Three big pharmaceutical firms partnered with two New England life sciences companies this past week, and one ended a partnership.
—Ryan learned that some 60 of the 240 people who were employed by Lexington, MA-based Indevus Pharmaceuticals when it was acquired for $370 million by Endo Pharmaceuticals in March will be laid off. Chadds Ford, PA-based Endo (NASDAQ:ENDP) will also move research programs out of the Indevus facility in Lexington to Endo’s headquarters in Pennsylvania.
—Boston’s Partners HealthCare System revealed that it’s assembling a startup to commercialize a health self-monitoring system developed by Partners’ Center for Connected Health. The nascent company, which has yet to find a CEO or formally launch, already has two paying customers: storage giant EMC (NYSE:EMC) and Partners HealthCare itself.
—Exact Sciences (NASDAQ: EXAS)—a maker of a DNA-based screening test for colorectal cancer–-raised $8.2 million in a private placement of stock. The Marlborough, MA-based firm also licensed technology from the Mayo Clinic related to sample processing and data analysis for such tests.
—Drug giant GlaxoSmithKline pulled out of a co-development deal with Lexington, MA-based Synta Pharmaceuticals (NASDAQ: SNTA) after the subject of that collaboration, Synta’s elesclomol, failed in a pivotal clinical trial for patients with melanoma.
—Drug behemoth Novartis became the latest pharmaceutical company to back Boston-based Enlight Biosciences, which is developing technologies to bolster drug discovery and development. Enlight now has six such partners in total; each gains accesses to the technologies the startup develops on a pre-competitive basis.
—Drug colossuses Merck and Roche became the first research collaborators of Lebanon, NH-based Adimab, whose yeast-based antibody-drug discovery platform is designed to generate drug candidates in weeks rather than months. Adimab will use the proprietary platform to identify antibodies against multiple targets for Merck and against one target for Roche; both deals provide Adimab with upfront payments and licensing fees, as well as potential additional fees for pre-clinical commercial milestones.
—Two-time Boston-area startup founder Jeff Carbeck has signed up to work on a stealthy startup project with Flagship Ventures, Ryan reports.

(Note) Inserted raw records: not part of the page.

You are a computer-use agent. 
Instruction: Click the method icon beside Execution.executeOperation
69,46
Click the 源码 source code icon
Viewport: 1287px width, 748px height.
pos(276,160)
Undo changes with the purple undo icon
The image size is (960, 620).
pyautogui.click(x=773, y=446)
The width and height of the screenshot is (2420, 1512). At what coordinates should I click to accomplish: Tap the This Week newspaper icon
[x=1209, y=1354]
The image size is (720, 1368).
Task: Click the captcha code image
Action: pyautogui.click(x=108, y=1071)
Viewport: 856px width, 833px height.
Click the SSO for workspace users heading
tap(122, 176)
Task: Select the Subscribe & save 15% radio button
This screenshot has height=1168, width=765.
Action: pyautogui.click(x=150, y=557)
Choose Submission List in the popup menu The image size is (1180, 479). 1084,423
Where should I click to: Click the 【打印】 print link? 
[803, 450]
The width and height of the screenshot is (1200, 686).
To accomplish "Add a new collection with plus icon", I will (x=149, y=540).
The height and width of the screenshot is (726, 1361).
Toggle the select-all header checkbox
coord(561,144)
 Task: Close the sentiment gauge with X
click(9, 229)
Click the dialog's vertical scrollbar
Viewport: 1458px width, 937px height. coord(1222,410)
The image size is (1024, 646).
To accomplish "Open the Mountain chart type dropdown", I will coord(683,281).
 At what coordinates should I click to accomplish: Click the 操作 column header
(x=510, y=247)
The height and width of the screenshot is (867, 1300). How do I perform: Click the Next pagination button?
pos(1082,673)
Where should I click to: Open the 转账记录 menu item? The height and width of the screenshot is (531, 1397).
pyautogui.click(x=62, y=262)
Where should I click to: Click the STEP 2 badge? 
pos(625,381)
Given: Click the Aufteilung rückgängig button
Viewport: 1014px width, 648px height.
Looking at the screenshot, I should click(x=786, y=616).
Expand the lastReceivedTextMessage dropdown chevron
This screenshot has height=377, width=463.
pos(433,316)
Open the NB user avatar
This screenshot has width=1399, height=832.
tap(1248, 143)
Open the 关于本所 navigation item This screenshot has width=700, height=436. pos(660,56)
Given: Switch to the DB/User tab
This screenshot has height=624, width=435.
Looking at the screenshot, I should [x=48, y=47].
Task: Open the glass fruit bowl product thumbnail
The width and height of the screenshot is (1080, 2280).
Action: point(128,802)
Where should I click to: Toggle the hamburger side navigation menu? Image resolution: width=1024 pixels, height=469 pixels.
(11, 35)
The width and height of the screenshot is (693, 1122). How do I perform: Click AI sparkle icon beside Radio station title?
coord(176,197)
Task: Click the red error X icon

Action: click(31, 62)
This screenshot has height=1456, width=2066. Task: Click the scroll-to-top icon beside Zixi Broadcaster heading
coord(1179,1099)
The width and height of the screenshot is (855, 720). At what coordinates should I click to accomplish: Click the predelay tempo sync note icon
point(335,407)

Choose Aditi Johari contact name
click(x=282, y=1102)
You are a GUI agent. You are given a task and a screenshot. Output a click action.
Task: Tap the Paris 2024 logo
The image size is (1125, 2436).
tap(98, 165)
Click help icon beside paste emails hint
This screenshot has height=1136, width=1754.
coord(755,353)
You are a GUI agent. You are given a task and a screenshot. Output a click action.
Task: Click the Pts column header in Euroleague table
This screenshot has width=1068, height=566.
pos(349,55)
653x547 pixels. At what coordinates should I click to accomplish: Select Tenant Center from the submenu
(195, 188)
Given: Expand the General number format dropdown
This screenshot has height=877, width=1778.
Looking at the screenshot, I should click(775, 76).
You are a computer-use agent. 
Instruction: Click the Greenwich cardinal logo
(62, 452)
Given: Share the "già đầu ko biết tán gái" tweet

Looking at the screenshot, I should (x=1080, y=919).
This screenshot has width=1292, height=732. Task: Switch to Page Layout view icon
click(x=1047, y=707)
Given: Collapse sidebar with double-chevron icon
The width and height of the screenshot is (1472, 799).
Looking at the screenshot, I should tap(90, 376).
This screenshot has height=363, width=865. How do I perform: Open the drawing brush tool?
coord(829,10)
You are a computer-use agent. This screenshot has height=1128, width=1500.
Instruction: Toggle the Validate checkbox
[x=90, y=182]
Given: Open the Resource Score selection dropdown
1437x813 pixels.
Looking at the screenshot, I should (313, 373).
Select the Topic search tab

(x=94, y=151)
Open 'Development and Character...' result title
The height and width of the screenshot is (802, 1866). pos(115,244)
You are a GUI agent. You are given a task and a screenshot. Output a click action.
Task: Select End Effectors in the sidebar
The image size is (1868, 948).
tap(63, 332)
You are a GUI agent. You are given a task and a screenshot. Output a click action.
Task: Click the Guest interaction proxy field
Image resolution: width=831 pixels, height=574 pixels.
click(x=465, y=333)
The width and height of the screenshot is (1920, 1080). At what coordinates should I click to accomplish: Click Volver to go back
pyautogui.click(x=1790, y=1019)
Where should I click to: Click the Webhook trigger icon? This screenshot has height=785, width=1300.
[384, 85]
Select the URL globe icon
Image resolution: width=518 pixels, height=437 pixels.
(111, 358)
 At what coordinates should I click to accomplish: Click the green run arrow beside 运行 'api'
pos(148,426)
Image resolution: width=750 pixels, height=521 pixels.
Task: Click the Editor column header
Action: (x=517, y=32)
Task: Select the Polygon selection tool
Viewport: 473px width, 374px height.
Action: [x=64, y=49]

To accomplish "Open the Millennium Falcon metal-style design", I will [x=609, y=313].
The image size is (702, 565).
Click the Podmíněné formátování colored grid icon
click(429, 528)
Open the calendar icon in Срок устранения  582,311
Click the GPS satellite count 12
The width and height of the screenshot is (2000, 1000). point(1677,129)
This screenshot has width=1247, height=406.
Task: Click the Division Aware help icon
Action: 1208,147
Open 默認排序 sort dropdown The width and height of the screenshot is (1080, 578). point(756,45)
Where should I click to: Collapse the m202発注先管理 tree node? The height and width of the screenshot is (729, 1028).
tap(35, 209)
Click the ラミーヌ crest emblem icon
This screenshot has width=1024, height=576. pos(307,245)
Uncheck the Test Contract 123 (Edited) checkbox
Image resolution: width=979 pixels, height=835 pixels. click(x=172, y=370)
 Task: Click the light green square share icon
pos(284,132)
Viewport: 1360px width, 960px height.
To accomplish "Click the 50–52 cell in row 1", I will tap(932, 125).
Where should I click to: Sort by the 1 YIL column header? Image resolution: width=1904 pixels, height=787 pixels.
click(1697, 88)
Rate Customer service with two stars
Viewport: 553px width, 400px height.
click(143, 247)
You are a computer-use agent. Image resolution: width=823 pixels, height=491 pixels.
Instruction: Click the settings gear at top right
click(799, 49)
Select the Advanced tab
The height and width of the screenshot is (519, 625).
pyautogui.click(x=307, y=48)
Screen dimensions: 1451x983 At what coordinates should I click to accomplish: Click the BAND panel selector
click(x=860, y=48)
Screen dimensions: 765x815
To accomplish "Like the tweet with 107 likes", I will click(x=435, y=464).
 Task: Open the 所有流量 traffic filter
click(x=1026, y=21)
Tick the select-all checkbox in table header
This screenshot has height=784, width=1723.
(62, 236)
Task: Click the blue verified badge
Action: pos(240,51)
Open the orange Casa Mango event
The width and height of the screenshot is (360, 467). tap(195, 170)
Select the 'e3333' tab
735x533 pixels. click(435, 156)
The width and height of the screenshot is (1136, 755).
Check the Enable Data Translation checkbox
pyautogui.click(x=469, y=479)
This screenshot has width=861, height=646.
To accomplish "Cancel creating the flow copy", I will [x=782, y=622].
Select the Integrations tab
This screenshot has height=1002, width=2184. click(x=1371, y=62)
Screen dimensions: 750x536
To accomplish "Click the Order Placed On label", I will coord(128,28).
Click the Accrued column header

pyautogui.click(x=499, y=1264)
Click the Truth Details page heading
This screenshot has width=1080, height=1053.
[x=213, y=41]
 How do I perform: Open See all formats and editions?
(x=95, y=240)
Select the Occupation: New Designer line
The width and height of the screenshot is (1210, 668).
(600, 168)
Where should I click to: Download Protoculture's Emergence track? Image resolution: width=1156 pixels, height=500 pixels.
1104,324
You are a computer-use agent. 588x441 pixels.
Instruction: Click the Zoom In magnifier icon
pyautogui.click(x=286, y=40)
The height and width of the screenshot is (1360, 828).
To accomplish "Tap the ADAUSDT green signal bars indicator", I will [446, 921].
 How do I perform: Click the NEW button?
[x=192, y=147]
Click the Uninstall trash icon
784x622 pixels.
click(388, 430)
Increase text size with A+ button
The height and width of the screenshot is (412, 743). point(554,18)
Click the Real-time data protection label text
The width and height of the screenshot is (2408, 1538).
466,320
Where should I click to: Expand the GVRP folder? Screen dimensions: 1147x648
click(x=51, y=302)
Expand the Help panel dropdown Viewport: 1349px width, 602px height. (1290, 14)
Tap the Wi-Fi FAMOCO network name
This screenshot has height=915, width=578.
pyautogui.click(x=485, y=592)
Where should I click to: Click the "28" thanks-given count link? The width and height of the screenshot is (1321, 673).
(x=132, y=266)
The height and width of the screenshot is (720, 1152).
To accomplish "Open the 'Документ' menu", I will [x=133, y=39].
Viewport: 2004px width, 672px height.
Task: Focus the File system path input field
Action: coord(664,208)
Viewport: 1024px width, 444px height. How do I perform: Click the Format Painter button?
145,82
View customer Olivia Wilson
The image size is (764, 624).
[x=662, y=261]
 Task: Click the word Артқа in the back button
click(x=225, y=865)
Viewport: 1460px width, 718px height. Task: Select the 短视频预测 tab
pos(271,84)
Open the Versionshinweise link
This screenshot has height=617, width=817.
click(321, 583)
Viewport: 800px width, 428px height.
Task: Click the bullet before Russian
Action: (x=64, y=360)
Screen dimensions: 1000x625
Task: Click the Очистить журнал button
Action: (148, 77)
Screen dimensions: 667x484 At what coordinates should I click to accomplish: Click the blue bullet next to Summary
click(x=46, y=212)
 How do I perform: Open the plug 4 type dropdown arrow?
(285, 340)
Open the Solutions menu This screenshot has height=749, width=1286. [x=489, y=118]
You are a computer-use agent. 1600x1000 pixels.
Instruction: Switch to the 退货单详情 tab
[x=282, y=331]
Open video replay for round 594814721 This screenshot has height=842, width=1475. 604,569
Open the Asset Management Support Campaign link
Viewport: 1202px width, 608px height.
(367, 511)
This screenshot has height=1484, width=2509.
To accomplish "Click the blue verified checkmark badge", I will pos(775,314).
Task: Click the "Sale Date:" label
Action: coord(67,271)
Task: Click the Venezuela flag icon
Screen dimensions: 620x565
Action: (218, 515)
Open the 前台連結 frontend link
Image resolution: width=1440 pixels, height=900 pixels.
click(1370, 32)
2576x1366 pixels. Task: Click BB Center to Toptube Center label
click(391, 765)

Carbeck, a former Princeton professor, is maintaining active roles at both Watertown, MA-based medical devices firm Arsenal Medical and Cambridge, MA-based nanotech firm Nano-Terra.
—Interlace Medical of Framingham, MA, raised $20.5 million in a Series C funding round led by Baird Venture Partners and HLM Venture Partners and joined by Hambrecht & Quist Capital Management, Aperture Venture Partners, New Leaf Venture Partners, and Spray Venture Partners. The startup will use the funds to begin commercializing its “MyoSure” system for removing uterine fibroids and polyps.
—Cambridge, MA-based Genzyme (NASDAQ: GENZ) halted production at one of its major drug manufacturing plants after discovering viral contamination in one of the six bioreactors at the Allston, MA, site. The problem, which is expected by be resolved by the end of July, sent Genzyme’s stock price tumbling and is expected to cause shortages of the company’s two best sellers, Cerezyme and Fabrazyme.